## RECORDS SUPPLIED
* * *
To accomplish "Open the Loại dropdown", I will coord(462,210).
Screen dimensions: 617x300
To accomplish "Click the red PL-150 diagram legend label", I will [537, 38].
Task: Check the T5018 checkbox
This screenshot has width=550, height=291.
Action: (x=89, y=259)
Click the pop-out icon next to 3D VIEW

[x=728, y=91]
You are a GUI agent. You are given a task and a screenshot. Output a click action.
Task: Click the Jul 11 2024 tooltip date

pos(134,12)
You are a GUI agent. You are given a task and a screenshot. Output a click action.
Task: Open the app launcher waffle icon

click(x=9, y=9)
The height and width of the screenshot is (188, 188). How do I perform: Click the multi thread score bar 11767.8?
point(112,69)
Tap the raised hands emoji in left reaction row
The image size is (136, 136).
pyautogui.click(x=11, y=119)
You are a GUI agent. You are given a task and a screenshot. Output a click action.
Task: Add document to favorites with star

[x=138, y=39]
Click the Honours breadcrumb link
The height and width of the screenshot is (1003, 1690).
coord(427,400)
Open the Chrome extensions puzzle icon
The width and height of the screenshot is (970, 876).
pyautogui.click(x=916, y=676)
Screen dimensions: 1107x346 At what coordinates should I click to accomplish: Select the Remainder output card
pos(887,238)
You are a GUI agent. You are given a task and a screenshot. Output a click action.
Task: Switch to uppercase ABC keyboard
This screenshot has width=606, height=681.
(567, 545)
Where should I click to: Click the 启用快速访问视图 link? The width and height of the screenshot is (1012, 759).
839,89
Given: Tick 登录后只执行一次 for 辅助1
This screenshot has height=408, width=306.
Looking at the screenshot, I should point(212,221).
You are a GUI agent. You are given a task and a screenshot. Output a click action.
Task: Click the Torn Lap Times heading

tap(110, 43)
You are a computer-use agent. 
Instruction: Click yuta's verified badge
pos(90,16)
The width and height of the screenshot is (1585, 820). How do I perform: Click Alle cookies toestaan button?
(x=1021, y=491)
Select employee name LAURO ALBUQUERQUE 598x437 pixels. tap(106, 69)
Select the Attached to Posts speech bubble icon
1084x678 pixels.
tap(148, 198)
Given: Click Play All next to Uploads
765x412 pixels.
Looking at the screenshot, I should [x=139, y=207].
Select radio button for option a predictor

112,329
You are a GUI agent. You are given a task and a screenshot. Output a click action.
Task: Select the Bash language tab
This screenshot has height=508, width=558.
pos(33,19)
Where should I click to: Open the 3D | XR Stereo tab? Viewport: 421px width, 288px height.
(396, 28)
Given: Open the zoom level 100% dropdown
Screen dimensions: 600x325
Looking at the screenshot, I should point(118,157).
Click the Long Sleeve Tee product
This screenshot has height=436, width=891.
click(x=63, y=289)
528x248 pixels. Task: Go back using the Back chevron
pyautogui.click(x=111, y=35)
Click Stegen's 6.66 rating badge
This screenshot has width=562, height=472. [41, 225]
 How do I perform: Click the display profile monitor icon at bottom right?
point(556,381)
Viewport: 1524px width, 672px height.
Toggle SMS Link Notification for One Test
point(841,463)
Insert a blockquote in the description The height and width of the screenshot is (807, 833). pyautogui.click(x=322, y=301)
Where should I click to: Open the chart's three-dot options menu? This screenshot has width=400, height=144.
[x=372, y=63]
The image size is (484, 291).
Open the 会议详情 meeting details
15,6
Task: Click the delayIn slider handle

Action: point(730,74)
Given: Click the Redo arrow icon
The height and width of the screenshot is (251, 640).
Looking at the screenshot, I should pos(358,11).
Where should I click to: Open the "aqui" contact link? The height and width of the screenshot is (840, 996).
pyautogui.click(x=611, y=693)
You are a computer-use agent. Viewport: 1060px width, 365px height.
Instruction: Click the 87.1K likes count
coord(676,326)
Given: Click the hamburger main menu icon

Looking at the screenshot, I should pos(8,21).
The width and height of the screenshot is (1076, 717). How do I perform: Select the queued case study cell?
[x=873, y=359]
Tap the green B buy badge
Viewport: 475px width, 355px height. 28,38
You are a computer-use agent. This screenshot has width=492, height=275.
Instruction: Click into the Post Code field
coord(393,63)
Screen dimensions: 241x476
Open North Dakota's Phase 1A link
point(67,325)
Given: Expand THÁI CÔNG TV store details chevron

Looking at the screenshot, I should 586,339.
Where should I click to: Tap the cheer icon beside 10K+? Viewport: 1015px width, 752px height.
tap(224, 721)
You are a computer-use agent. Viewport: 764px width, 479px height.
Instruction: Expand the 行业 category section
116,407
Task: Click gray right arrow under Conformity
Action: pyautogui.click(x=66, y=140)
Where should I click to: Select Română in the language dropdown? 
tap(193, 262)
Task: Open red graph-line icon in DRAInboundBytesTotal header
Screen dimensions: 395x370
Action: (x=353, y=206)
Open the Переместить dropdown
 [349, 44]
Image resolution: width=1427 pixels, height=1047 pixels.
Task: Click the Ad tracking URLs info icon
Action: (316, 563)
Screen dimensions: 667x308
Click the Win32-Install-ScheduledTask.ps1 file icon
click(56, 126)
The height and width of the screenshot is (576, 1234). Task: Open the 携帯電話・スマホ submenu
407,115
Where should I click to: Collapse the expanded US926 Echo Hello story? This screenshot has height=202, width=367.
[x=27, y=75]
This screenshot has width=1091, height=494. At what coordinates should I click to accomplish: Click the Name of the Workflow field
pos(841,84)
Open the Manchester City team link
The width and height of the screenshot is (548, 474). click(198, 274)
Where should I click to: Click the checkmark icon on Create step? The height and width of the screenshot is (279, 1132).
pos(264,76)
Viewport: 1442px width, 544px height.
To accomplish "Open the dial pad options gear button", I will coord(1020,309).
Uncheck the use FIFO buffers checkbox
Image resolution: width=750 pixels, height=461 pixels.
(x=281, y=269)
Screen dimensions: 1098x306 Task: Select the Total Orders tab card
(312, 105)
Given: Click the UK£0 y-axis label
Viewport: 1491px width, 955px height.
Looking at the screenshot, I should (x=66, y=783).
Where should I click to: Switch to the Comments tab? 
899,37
* * *
## YOUR GOAL
Reproduce the data shown above in its entirety, keeping each word as it is.

## SOLUTION TO THE PROBLEM
To accomplish "Open the Loại dropdown", I will coord(462,210).
Screen dimensions: 617x300
To accomplish "Click the red PL-150 diagram legend label", I will [537, 38].
Task: Check the T5018 checkbox
This screenshot has width=550, height=291.
Action: (x=89, y=259)
Click the pop-out icon next to 3D VIEW

[x=728, y=91]
You are a GUI agent. You are given a task and a screenshot. Output a click action.
Task: Click the Jul 11 2024 tooltip date

pos(134,12)
You are a GUI agent. You are given a task and a screenshot. Output a click action.
Task: Open the app launcher waffle icon

click(x=9, y=9)
The height and width of the screenshot is (188, 188). How do I perform: Click the multi thread score bar 11767.8?
point(112,69)
Tap the raised hands emoji in left reaction row
The image size is (136, 136).
pyautogui.click(x=11, y=119)
You are a GUI agent. You are given a task and a screenshot. Output a click action.
Task: Add document to favorites with star

[x=138, y=39]
Click the Honours breadcrumb link
The height and width of the screenshot is (1003, 1690).
coord(427,400)
Open the Chrome extensions puzzle icon
The width and height of the screenshot is (970, 876).
pyautogui.click(x=916, y=676)
Screen dimensions: 1107x346 At what coordinates should I click to accomplish: Select the Remainder output card
pos(887,238)
You are a GUI agent. You are given a task and a screenshot. Output a click action.
Task: Switch to uppercase ABC keyboard
This screenshot has width=606, height=681.
(567, 545)
Where should I click to: Click the 启用快速访问视图 link? The width and height of the screenshot is (1012, 759).
839,89
Given: Tick 登录后只执行一次 for 辅助1
This screenshot has height=408, width=306.
Looking at the screenshot, I should point(212,221).
You are a GUI agent. You are given a task and a screenshot. Output a click action.
Task: Click the Torn Lap Times heading

tap(110, 43)
You are a computer-use agent. 
Instruction: Click yuta's verified badge
pos(90,16)
The width and height of the screenshot is (1585, 820). How do I perform: Click Alle cookies toestaan button?
(x=1021, y=491)
Select employee name LAURO ALBUQUERQUE 598x437 pixels. tap(106, 69)
Select the Attached to Posts speech bubble icon
1084x678 pixels.
tap(148, 198)
Given: Click Play All next to Uploads
765x412 pixels.
Looking at the screenshot, I should [x=139, y=207].
Select radio button for option a predictor

112,329
You are a GUI agent. You are given a task and a screenshot. Output a click action.
Task: Select the Bash language tab
This screenshot has height=508, width=558.
pos(33,19)
Where should I click to: Open the 3D | XR Stereo tab? Viewport: 421px width, 288px height.
(396, 28)
Given: Open the zoom level 100% dropdown
Screen dimensions: 600x325
Looking at the screenshot, I should point(118,157).
Click the Long Sleeve Tee product
This screenshot has height=436, width=891.
click(x=63, y=289)
528x248 pixels. Task: Go back using the Back chevron
pyautogui.click(x=111, y=35)
Click Stegen's 6.66 rating badge
This screenshot has width=562, height=472. [41, 225]
 How do I perform: Click the display profile monitor icon at bottom right?
point(556,381)
Viewport: 1524px width, 672px height.
Toggle SMS Link Notification for One Test
point(841,463)
Insert a blockquote in the description The height and width of the screenshot is (807, 833). pyautogui.click(x=322, y=301)
Where should I click to: Open the chart's three-dot options menu? This screenshot has width=400, height=144.
[x=372, y=63]
The image size is (484, 291).
Open the 会议详情 meeting details
15,6
Task: Click the delayIn slider handle

Action: point(730,74)
Given: Click the Redo arrow icon
The height and width of the screenshot is (251, 640).
Looking at the screenshot, I should pos(358,11).
Where should I click to: Open the "aqui" contact link? The height and width of the screenshot is (840, 996).
pyautogui.click(x=611, y=693)
You are a computer-use agent. Viewport: 1060px width, 365px height.
Instruction: Click the 87.1K likes count
coord(676,326)
Given: Click the hamburger main menu icon

Looking at the screenshot, I should pos(8,21).
The width and height of the screenshot is (1076, 717). How do I perform: Select the queued case study cell?
[x=873, y=359]
Tap the green B buy badge
Viewport: 475px width, 355px height. 28,38
You are a computer-use agent. This screenshot has width=492, height=275.
Instruction: Click into the Post Code field
coord(393,63)
Screen dimensions: 241x476
Open North Dakota's Phase 1A link
point(67,325)
Given: Expand THÁI CÔNG TV store details chevron

Looking at the screenshot, I should 586,339.
Where should I click to: Tap the cheer icon beside 10K+? Viewport: 1015px width, 752px height.
tap(224, 721)
You are a computer-use agent. Viewport: 764px width, 479px height.
Instruction: Expand the 行业 category section
116,407
Task: Click gray right arrow under Conformity
Action: pyautogui.click(x=66, y=140)
Where should I click to: Select Română in the language dropdown? 
tap(193, 262)
Task: Open red graph-line icon in DRAInboundBytesTotal header
Screen dimensions: 395x370
Action: (x=353, y=206)
Open the Переместить dropdown
 [349, 44]
Image resolution: width=1427 pixels, height=1047 pixels.
Task: Click the Ad tracking URLs info icon
Action: (316, 563)
Screen dimensions: 667x308
Click the Win32-Install-ScheduledTask.ps1 file icon
click(56, 126)
The height and width of the screenshot is (576, 1234). Task: Open the 携帯電話・スマホ submenu
407,115
Where should I click to: Collapse the expanded US926 Echo Hello story? This screenshot has height=202, width=367.
[x=27, y=75]
This screenshot has width=1091, height=494. At what coordinates should I click to accomplish: Click the Name of the Workflow field
pos(841,84)
Open the Manchester City team link
The width and height of the screenshot is (548, 474). click(198, 274)
Where should I click to: Click the checkmark icon on Create step? The height and width of the screenshot is (279, 1132).
pos(264,76)
Viewport: 1442px width, 544px height.
To accomplish "Open the dial pad options gear button", I will coord(1020,309).
Uncheck the use FIFO buffers checkbox
Image resolution: width=750 pixels, height=461 pixels.
(x=281, y=269)
Screen dimensions: 1098x306 Task: Select the Total Orders tab card
(312, 105)
Given: Click the UK£0 y-axis label
Viewport: 1491px width, 955px height.
Looking at the screenshot, I should (x=66, y=783).
Where should I click to: Switch to the Comments tab? 
899,37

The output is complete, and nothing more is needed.